Видно, слова о дочери сломили упрямство князя, и он возопил:

– Прости и помилуй, батюшка-свет. Век за тебя буду Бога молить. Спеленали меня черти в тугие железа. Дай еще сроку, авось не поддамся.

– Ну гляди, княже. Христос нынче тебя милует за-ради твоей отроковицы. Однако через седмицу явись-ка, ярыга, на Болото к палачу за наукою...

...Днем царица Мария Ильинишна устроила у себя в Тереме большой стол для нищей братии. Того же числа ввечеру государь ходил к Зиновию расслабленному, что лежал в келице у рождественского попа Никиты, и указал дати милостыню пять рублев.

Глава тринадцатая

Слава Те, Исусе Христе, опять до весны красной перемоглись, дошагали, сломали отчаянно студеную зиму, а теперь вновь жить можно, уповая на Господа. Есть Он, Сладчайший, не покинул нас, вон Его добродушный лик лучится на незамутненных небесных эмалях, это Его вроде бы неслышный милующий глас стекает с голубых сводов и перебивает громогласное церковное петье. Да под этим всепрощающим благословенным взглядом самая заледенелая старая кровь оттеплит вдруг, заворошится под спудом нажитой усталости, закипит, а тут и душа обрадеет, воскликнет в щенячьем восторге, словно бы молодильной водой окатили, и даже древние остамелые негнучие ноги, откинув прочь ключку подпиральную, вдруг в силу войдут и пустятся в пляс, чуя лишь одну небесную музыку. Звените, колокола, играй, престольная, пусть медный грай святой Москвы домчит до самых закраек великой земли, сметет усталость и нежить, пробьет накипь забот, взвеселит очнувшуюся русскую душу.

Пасха!..

Целуйся, христосуйся, крещеный люд, сымая грехи с сердца, и пускай любовный прощающий взгляд, перетекая с лица на лицо, как вервью непроторженной, скрепит вас в одно согласное тело. Хоть на день обрадейте друг другом, простите в изменах и лукавстве, воспримите ближнего, как кровного брата своего, откушайте от единой Пасхи, испробуйте из горсти куличика, дорожа каждою его крошкою, чтобы зряшно не просыпались они, – и тогда Светлое Воскресение надолго останется с вами и в вас и будет державнее брони от всякого искуса.

Шалаши торговые, лари, скамьи и лавки вдоль стены Китай-города нынче заперты, молчат капуственные ряды и яблочные, дынные и огуречные; но гуще, чем в обыдень, насыпало всякого люду на Пожаре и по Неглинной.

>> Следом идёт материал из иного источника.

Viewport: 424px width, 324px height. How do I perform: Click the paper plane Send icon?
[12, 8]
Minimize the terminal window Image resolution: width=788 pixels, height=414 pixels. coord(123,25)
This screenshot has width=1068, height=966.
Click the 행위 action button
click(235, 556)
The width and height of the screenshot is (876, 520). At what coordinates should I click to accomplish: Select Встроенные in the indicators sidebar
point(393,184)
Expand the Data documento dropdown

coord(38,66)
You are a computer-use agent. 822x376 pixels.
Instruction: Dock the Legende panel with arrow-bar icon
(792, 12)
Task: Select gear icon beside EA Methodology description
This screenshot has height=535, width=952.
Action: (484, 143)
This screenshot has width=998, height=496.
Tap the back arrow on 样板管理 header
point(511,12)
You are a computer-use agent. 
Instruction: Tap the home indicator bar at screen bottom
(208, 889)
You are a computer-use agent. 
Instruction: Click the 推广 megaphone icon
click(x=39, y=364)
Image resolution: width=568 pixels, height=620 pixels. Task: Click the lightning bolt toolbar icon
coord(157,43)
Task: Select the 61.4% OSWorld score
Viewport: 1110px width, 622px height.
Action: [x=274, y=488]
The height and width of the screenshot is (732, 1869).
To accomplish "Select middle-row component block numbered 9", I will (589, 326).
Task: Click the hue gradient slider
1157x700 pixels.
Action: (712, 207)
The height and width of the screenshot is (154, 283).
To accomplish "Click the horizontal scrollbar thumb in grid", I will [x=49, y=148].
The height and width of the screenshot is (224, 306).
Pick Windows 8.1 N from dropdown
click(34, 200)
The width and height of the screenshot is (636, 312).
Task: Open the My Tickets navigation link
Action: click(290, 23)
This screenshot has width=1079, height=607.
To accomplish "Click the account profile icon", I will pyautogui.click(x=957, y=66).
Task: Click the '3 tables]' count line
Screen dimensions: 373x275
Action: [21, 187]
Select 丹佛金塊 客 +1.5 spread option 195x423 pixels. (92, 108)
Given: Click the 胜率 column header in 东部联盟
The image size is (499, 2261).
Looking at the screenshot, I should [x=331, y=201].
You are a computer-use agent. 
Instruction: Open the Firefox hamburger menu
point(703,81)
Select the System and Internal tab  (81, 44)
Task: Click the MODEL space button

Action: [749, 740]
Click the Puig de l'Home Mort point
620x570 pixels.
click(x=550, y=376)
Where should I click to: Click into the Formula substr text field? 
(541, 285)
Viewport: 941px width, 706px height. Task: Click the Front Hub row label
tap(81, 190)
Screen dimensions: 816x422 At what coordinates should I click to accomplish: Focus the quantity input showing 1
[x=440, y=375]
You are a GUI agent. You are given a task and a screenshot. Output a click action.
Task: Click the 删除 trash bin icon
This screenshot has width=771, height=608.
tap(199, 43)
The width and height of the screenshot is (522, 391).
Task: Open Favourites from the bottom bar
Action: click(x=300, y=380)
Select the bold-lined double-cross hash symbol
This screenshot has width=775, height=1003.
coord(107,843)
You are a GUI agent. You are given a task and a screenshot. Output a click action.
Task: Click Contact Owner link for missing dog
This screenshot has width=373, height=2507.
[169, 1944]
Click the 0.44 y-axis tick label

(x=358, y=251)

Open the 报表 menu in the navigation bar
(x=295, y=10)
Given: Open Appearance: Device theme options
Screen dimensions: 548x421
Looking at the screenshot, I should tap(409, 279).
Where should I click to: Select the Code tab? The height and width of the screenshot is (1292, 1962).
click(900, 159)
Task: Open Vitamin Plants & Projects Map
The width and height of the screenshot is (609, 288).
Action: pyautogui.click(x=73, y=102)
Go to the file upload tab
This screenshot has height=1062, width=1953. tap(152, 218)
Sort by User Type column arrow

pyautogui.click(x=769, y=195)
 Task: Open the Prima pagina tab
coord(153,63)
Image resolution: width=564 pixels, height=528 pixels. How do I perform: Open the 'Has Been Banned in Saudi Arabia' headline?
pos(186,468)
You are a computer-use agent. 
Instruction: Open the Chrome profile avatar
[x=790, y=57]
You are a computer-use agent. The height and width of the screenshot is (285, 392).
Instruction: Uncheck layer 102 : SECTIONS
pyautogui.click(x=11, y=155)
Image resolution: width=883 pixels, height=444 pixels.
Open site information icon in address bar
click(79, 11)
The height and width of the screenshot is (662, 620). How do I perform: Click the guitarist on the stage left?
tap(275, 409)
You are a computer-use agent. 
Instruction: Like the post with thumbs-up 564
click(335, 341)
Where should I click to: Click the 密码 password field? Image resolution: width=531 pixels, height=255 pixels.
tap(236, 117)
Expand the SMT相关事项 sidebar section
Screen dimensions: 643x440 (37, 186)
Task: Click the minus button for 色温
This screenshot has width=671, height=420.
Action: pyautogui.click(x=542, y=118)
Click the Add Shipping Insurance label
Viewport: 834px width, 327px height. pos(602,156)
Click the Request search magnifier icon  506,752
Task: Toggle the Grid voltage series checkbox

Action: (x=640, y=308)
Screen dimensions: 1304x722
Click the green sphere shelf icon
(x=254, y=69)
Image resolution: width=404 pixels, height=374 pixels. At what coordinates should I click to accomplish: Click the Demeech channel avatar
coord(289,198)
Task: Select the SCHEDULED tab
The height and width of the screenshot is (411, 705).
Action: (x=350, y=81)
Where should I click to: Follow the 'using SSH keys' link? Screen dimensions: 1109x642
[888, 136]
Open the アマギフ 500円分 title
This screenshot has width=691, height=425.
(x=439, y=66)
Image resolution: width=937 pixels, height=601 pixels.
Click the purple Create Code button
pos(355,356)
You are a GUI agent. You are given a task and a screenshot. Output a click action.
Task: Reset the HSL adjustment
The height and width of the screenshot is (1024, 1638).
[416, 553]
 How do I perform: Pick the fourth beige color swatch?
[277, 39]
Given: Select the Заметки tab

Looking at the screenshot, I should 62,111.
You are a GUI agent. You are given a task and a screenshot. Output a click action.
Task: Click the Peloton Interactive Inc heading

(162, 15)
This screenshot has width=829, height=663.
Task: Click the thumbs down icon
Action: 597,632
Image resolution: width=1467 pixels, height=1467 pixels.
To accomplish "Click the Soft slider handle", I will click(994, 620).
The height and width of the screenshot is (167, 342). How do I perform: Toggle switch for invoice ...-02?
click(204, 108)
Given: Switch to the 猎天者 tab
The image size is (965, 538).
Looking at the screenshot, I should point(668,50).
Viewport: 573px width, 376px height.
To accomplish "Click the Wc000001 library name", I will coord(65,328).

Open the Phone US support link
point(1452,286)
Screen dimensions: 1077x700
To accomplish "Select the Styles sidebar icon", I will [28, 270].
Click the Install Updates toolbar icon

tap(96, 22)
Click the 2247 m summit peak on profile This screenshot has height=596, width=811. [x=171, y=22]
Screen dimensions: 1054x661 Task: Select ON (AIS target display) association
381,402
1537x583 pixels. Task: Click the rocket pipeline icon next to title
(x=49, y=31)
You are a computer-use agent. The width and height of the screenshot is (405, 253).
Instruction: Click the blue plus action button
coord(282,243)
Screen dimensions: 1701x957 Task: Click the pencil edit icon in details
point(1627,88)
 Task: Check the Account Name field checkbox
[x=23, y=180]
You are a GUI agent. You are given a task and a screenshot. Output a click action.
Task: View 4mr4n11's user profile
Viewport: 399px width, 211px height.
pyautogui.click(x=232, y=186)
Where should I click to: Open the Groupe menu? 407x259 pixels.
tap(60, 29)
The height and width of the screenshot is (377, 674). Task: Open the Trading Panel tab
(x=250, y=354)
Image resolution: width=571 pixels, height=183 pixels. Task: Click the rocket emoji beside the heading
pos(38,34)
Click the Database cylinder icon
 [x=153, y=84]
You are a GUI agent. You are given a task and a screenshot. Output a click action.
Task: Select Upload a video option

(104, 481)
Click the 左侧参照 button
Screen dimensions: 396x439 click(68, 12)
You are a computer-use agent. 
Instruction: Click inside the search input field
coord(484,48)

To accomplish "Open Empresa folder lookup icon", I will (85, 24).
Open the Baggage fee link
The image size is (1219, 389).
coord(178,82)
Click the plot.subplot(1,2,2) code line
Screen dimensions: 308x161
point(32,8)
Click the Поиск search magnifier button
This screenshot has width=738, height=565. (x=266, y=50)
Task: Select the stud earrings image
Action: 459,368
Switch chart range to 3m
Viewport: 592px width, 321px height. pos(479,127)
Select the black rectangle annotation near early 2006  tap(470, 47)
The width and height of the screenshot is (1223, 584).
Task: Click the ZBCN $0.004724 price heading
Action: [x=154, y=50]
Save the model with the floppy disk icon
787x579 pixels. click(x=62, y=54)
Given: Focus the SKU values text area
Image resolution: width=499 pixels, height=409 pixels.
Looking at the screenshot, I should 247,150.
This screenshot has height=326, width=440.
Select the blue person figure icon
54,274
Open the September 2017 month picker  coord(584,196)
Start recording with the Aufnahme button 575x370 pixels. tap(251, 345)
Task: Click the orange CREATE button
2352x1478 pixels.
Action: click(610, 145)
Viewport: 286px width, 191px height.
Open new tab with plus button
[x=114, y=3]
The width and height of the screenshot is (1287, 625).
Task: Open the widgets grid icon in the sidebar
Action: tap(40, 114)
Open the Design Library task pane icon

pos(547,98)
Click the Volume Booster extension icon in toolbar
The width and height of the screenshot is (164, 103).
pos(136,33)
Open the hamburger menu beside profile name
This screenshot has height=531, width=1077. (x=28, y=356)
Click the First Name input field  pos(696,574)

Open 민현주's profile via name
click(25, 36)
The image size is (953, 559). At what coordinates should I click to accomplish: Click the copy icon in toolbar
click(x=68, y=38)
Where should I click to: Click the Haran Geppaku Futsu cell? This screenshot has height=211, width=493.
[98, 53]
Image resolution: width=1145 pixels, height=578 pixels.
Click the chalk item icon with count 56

Тут и холопи, и рабичишки, боярские сытые челядинники и дворяне, стряпчие и приказные, посадские и черная торговая сотня, стрельцы и сотники – все ныне братья, все чествуются с поклоном, в глазах ранний хмель. Знать, успели разговеться. У Воскресенского кабака ор, двери нараспашку, издаля слышна вольная колготня и свара; стрелецкая сторожа и затинщики лыбятся с Китайской стены, завидуя гулеванам и подначивая на выходки. На завостренной стали секир лежит ослепительное солнце. Меж каменных круч крома во рву, набитом грязным ноздреватым льдом, бродят сизари, подбирая крохи праздничных милостей. Мальцы у нагревшегося пристенка устроили горку из елового корья, катают крашенки, к ним соседится братва постарше, у кого над губою зашерстилось; выиграв дюжину яиц, бегут с ковшом к целовальнику за стоялым медом.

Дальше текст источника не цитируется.